Quand Olga Savéliéva a contracté en 2008 un crédit en dollars pour acheter un appartement en banlieue de Moscou, elle était loin de s'imaginer que le rouble aurait perdu six ans plus tard la moitié de sa valeur.
Pour les comptes de cette mère de famille de 30 ans, le résultat de l'effondrement de la monnaie russe est simple: ses traites mensuelles --2.090 dollars-- sont passées de 49.000 roubles à 115.000 roubles, plus du double.
En décembre, elle n'a pas pu rembourser en totalité et sa famille se retrouve malgré tout avec 3.000 roubles, soit moins de 50 euros, pour finir le mois. "Nous ne pourrons pas payer en entier le mois prochain, nous avons d'autres obligations", soupire-t-elle, évoquant sa mère, retraitée, et son père malade d'un cancer.
Comme Olga Savéliéva, plusieurs dizaines de milliers de Russes ont contracté ces dernières années des crédits hypothécaires en devises étrangères, profitant de taux d'intérêt plus faibles que pour les emprunts en roubles. Ils se retrouvent aujourd'hui asphyxiés par la crise monétaire actuelle, conséquence d'une année de crise ukrainienne et de chute des cours du pétrole.
Selon la banque centrale, l'encours de ces crédits représentait au 1er novembre 120 milliards de roubles (près de deux milliards d'euros). L'agence publique des crédits hypothécaires estime qu'ils représentent un peu plus de 3% du montant total des crédits immobiliers dans le pays.
Plusieurs centaines de leurs détenteurs, résidant des rives de la Baltique à l'Oural, ont tiré la sonnette d'alarme via des groupes créés sur les réseaux sociaux. Plusieurs dizaines de personnes d'entre eux ont manifesté ce mois-ci sous la neige devant la banque centrale, mettant en garde contre "une situation sociale explosive" faute d'aide, dans une rare expression publique de critique contre les autorités.
Ils reprochent aux autorités monétaires, à l'oeuvre pour soutenir les banques et éviter un effondrement du système financier à cause de la chute du rouble, de ne rien faire pour les emprunteurs.
Contracter un crédit en roubles n'est pas non plus indolore: les taux d'intérêt dépassaient déjà les 10% avant la crise actuelle, et après la hausse des taux décidée par la banque centrale pour défendre la monnaie, ils promettent d'approcher les 20%.
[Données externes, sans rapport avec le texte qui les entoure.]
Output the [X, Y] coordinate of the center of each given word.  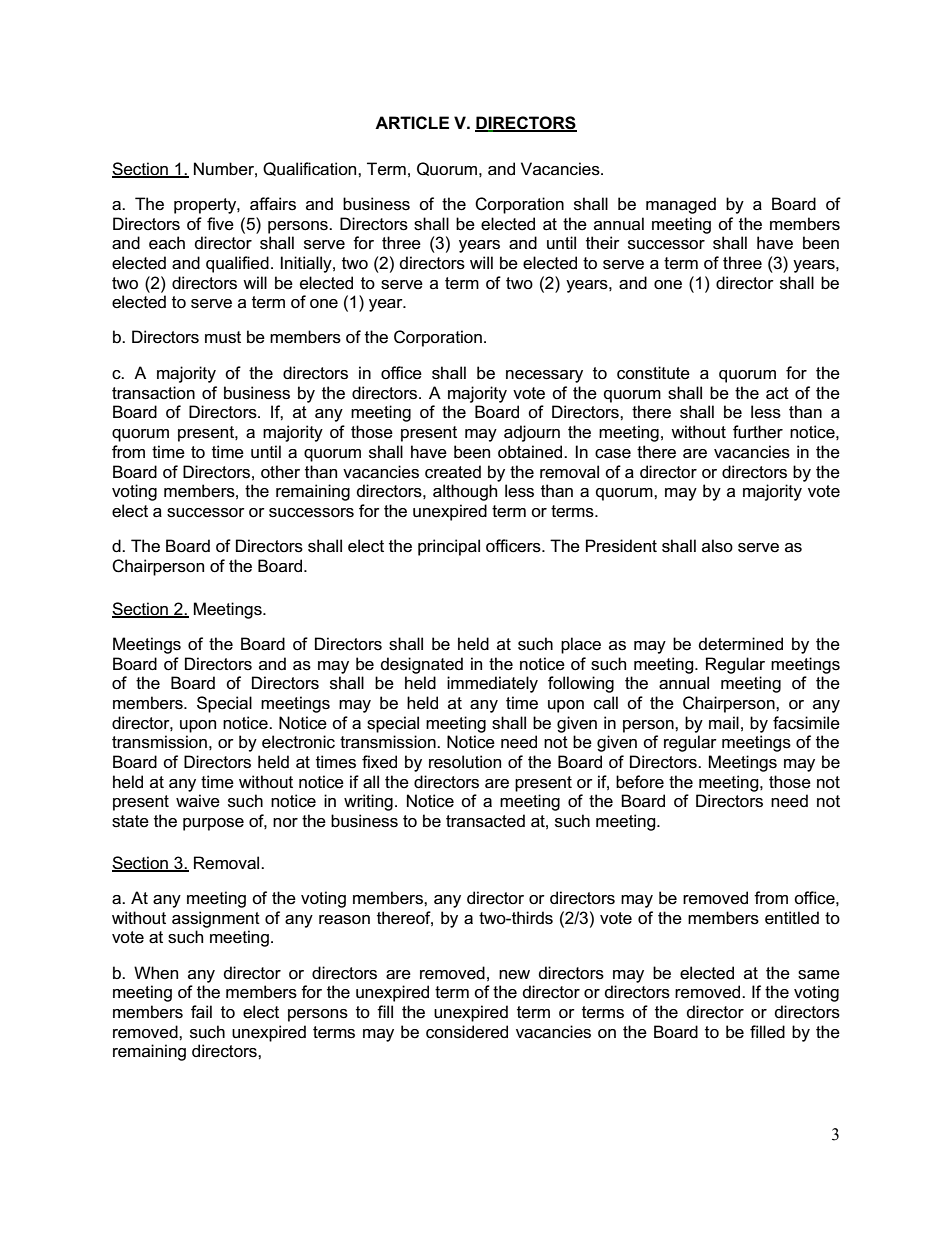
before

"Pourquoi les emprunteurs sont-ils abandonnés à leur malchance?" ont demandé les protestataires mobilisés dans une lettre à la présidente de la banque centrale, Elvira Nabioullina, dénonçant une forme d'"esclavage financier".
- Aide de l'Etat ? -
Contactée par l'AFP, la Banque de Russie a souligné avoir averti à de nombreuses reprises des risques liés aux emprunts en devises. Elle a cependant reconnu qu'une "restructuration de ces prêts, par exemple en les convertissant en roubles à un taux raisonnable, serait dans l'intérêt à la fois des emprunteurs et des banques".
Zoïa Kouliéva, qui a emprunté 120.000 dollars pour acheter un appartement à Moscou en 2008, a bien contacté sa banque, qui lui a proposé d'étaler le remboursement jusqu'à ses 70 ans. "Cela veut dire que mes enfants et petits enfants vont devoir rembourser", dénonce cette comptable, qui confie éviter de suivre l'évolution du rouble en ce moment.
Pour l'économiste Evguéni Gontmakher, de l'Académie des Sciences, la chute du rouble représente "une catastrophe" pour la classe moyenne russe, dont font partie de nombreux détenteurs de crédits en devises.
Mais convertir les crédits représenterait un coût potentiellement très lourd pour les banques, déjà en manque de liquidités à cause de la crise monétaire actuelle.
Confrontée à une situation du même genre cette année, la Hongrie a pris des mesures pour alléger le poids des crédits en devises contractés par près d'un million de foyers, entraînant des charges importantes pour les établissements financiers.
A Moscou, certains députés voudraient purement et simplement bannir les crédits immobiliers en devises et réclament des aides pour les ménages déjà concernés.
"Ils ne pourront pas s'en sortir sans aide de l'Etat", assure Andreï Kroutov, du parti Russie Juste (centre gauche), interrogé par l'AFP.